Sunday, December 12, 2010

Flames to Dust

It’s like I just came from a recent break-up. One morning, we were so certain of our future, and next thing you know, we’re strangers. It’s funny how things can leap from one emotion to another. More like a freak accident when everything happens so fast, circumstances won’t give you transition periods.

Now what I got here is more like a premonition. I’ve foreseen everything before. Not through a vision, but more like a flat fact which is inevitable, like death. I was never sure about how long we’ll last, but I was pretty sure we’ll end sooner or later. I just wasn’t expecting it to be this soon.

They say people always leave. Could we blame them? I say leaving is a part of life, inevitable, like death. When people die, they leave. But we don’t get mad about it, but we rather cry. Leaving was never easy, for anyone. A kid to his yaya, a deported OFW to his American dream, a teacher to his graduating students. These are the moments we fret but certain of will end. Then why do we do it then? We must be loving the feeling of break-ups, being left behind, or leaving.
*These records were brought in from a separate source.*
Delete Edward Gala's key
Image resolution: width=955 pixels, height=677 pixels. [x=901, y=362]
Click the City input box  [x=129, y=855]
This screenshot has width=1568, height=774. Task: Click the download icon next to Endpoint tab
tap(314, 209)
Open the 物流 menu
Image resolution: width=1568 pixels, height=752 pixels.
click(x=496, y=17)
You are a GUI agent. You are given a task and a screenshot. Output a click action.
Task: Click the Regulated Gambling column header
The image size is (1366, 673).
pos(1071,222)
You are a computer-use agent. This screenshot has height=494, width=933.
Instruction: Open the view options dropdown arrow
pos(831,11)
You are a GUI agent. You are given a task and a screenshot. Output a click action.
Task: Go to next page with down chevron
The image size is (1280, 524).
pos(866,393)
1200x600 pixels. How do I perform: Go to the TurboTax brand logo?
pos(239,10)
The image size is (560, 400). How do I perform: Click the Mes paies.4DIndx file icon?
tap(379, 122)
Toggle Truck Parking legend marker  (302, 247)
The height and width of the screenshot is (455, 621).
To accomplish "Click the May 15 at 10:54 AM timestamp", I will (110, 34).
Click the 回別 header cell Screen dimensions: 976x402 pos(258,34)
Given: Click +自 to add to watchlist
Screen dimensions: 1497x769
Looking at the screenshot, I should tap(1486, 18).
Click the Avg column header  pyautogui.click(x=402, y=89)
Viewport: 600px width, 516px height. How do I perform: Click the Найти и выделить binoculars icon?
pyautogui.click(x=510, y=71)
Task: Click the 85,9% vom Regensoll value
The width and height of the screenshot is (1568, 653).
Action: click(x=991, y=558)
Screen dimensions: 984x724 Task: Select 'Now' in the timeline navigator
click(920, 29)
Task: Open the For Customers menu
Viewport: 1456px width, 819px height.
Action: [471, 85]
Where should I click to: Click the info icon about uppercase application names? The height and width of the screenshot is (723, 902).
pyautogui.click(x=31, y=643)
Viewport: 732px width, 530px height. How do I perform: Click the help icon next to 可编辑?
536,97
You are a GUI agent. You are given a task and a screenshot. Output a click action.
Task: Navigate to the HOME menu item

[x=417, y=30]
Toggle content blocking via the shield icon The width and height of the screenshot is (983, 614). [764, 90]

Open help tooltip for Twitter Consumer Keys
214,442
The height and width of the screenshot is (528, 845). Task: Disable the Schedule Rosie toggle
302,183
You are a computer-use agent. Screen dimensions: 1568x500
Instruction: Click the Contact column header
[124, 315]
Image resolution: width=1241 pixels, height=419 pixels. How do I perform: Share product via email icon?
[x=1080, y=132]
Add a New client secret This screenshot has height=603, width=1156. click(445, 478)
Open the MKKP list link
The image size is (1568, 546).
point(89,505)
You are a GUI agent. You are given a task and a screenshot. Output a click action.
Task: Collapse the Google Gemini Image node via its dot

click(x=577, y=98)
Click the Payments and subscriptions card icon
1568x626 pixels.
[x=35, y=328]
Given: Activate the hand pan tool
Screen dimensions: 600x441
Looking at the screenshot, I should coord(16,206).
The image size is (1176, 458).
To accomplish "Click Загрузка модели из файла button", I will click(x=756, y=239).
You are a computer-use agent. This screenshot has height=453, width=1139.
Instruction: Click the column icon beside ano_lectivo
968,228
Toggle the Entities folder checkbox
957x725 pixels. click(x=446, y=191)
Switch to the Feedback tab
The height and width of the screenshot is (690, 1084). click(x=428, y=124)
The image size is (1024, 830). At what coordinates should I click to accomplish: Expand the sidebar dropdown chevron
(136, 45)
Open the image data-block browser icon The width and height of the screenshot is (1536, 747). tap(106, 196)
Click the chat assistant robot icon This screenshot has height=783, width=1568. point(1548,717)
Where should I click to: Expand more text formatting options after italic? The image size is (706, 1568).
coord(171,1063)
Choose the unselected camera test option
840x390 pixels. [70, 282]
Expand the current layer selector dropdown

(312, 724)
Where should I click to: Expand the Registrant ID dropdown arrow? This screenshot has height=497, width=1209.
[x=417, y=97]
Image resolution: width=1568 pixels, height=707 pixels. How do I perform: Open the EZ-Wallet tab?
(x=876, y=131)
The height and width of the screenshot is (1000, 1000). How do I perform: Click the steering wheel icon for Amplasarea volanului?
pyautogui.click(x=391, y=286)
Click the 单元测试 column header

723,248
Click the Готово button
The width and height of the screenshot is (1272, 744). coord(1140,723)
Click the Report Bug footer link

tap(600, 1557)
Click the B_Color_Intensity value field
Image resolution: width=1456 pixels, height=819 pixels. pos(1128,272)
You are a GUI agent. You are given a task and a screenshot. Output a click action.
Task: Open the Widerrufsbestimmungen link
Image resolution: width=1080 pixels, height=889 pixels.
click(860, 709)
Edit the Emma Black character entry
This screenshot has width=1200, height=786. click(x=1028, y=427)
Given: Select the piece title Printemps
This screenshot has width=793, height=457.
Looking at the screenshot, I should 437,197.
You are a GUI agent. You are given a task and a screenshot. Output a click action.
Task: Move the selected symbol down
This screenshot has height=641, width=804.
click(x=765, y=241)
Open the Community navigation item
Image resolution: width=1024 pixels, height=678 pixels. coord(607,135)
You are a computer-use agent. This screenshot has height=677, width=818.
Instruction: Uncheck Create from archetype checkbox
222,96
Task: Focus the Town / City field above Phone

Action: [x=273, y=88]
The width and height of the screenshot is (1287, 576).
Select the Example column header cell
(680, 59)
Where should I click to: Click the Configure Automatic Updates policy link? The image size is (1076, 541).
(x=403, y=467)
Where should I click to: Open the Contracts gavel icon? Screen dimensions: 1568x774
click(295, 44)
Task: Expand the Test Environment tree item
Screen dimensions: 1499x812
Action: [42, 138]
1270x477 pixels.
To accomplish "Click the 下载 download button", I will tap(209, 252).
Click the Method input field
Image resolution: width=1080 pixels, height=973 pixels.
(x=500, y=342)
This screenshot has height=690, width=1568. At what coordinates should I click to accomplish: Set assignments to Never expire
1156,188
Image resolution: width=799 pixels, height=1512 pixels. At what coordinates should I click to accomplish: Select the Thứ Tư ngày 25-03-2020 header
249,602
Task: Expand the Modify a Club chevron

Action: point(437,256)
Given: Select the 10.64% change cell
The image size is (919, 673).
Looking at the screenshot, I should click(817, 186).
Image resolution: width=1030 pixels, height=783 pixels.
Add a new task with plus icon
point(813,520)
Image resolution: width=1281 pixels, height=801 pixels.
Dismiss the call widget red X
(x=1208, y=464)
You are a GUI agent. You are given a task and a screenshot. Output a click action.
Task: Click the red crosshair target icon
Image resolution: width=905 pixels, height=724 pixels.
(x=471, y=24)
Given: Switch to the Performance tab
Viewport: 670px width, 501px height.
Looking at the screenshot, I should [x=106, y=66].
I say no. Nobody does. So just like the billion other people who felt that they were left behind, I mourn. I know the feeling, trust me. I’ve been left behind before, oh, many times before. But you see, I’m stronger now, or that is what I keep telling myself. We’re trying hard to become stronger, stronger for the people who are afraid to lose us whenever we get left behind. It’s a cycle.

Since I already saw this break-up coming, I went two steps ahead of the flow of things, and went straight to the breakup. They say, I’m too aggressive, that I rush things that I easily jump to conclusions. Well I don’t like it either. And you running after me do not make things easier.

So tell me, are we going to last forever? In my own world maybe. Where I had our future on blueprints, our house designed atop a cliff, with a perfect view of the Himalayas. We’d have coffees on our porch, barbeques with the neighbors, and maybe some wild drinking parties from time to time. But it’s too selfish to claim the world all to myself. In your world, other guys can make you happy, other guys can make you listen, understand and believe the points I’ve ben trying to tell you ever since we started. I might be saying the right things all along, I just wasn’t the right person to tell.

So with goodbyes come the sleepless nights of knowing that the mornings will welcome me one person less. We’ll that is one thing I have to deal with everyday, or at least until the day I can finally accept that it’s over.

In difficult breakups, I only learn one thing-- that what I had was something big. Big does not come to anybody anymore these days. Big comes only to those who deserve them, and I am thankful for having been deserving at some point in my life. It was short-lived, but you made sure it was worth it. Thank you so much.